(Stored data entries)
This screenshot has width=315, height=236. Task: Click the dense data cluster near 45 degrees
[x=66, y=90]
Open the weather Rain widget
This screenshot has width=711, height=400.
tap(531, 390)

Try it:
Reproduce each record exactly as written above.

Response:
This screenshot has width=315, height=236. Task: Click the dense data cluster near 45 degrees
[x=66, y=90]
Open the weather Rain widget
This screenshot has width=711, height=400.
tap(531, 390)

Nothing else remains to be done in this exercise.